93P/Lovas

Discovery
- Discovered by: Miklós Lovas
- Discovery date: 5 December 1980

Designations
- MPC designation: P/1980 X1 P/1989 N2
- Alternative designations: Lovas 1; 1980 V, 1989 XIII; 1980s, 1989p;

Orbital characteristics
- Epoch: 30 April 2026
- Observation arc: 45 years
- Number of observations: 3618
- Aphelion: 7.06 AU
- Perihelion: 1.69 AU
- Semi-major axis: 4.37 AU
- Eccentricity: 0.6138
- Orbital period: 9.14 years
- Inclination: 12.210
- Last perihelion: 2 May 2026 1 March 2017
- Next perihelion: 6 May 2035
- T_{Jupiter}: 2.605
- Earth MOID: 0.758 AU (113.4 million km)
- Jupiter MOID: 0.815 AU (121.9 million km)

Physical characteristics
- Mean radius: 2.59±0.26 km
- Synodic rotation period: 13.2–18.2 hours
- Comet total magnitude (M1): 12.1
- Comet nuclear magnitude (M2): 14.6

= 93P/Lovas =

Periodic comet with a nine-year orbit

93P/Lovas, also called Comet Lovas 1, is a Jupiter-family comet roughly 5 km in diameter with an orbital period of 9.1 years. It was discovered in 1980 by Hungarian astronomer Miklós Lovas. The current orbit does not bring it closer than about 0.76 AU from Earth. It came to perihelion on 2 May 2026 and will next come to perihelion on 6 May 2035.

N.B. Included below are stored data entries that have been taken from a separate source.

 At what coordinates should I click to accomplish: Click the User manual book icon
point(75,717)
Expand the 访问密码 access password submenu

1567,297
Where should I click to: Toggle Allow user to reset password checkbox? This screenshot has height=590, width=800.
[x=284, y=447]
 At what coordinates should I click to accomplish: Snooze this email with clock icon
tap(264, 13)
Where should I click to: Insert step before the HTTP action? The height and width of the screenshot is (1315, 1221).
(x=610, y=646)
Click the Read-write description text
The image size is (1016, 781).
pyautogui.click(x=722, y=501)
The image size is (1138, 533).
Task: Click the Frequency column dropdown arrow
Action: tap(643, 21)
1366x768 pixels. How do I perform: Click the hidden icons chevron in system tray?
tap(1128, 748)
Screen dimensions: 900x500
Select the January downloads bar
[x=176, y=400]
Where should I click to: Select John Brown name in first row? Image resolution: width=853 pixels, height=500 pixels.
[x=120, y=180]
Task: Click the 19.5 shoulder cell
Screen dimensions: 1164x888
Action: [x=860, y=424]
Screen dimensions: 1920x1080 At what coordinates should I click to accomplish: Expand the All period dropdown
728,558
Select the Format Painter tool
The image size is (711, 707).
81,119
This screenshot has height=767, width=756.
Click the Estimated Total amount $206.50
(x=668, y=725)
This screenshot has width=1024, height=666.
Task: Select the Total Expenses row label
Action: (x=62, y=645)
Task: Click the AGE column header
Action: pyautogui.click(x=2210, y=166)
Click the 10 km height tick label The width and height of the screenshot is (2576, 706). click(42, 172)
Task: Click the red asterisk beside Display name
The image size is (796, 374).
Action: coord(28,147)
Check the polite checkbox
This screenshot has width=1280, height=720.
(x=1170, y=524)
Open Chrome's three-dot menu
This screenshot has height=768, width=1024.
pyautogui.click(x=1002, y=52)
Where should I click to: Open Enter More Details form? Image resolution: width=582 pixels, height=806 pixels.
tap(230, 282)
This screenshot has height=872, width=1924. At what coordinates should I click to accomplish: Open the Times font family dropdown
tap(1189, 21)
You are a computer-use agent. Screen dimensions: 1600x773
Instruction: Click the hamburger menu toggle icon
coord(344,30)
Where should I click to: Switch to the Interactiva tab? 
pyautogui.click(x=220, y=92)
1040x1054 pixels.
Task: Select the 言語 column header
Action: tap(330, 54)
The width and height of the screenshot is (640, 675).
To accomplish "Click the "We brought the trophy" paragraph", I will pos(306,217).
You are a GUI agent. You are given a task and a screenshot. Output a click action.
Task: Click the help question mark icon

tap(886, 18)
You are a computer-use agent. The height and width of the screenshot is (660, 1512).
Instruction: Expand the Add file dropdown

== Observational history ==
Miklos Lovas discovered the comet in photographic plates exposed on 5 December 1980. He estimated the comet had an apparent magnitude of 17. Although the discovery was announced on 8 December, on 15 December the International Astronomical Union Circular announced that no confirmation of the comet had been reported. Charles T. Kowal discovered the comet independently on 14 December. The low number of available observations meant that a preliminary orbit was difficult to calculate and the orbit of the comet was reliably computed in February 1981.

The comet was recovered on 7 July 1989 by Tsutomu Seki. He described it as diffuse with central concentration and with an apparent magnitude of 17.5. He also found it in plates exposed on 5 and 13 July. Few observations were recorded in August and September, including a visual observation by David H. Levy, who estimated an apparent magnitude of 16.3 on 24 August using an 154 cm reflector telescope. The comet passed perihelion on 10.5 October 1989. The comet brightened in November, with Alan Hale reporting magnitudes around 13 throughout the month. The comet approached Earth to a distance of 0.892 AU on 11 December 1989. The comet was then around 13 to 14 magnitude and its coma was 0.7 arcminutes across. It was last seen on 24 January 1990.

During its next apparition it was recovered in June 1998 17.44 at Whipple Observatory. The comet brightened to 13th magnitude in late 1989 to early 1990.

== Scientific results ==
The comet was observed by the Spitzer Space Telescope in infrared during the 2009 apparition. Based on these observations the effective radius of the nucleus was estimated to be 2.59±0.26 km. During the same apparition the rotational period was estimated, with the most possible values being 18.2 and 13.2 hours.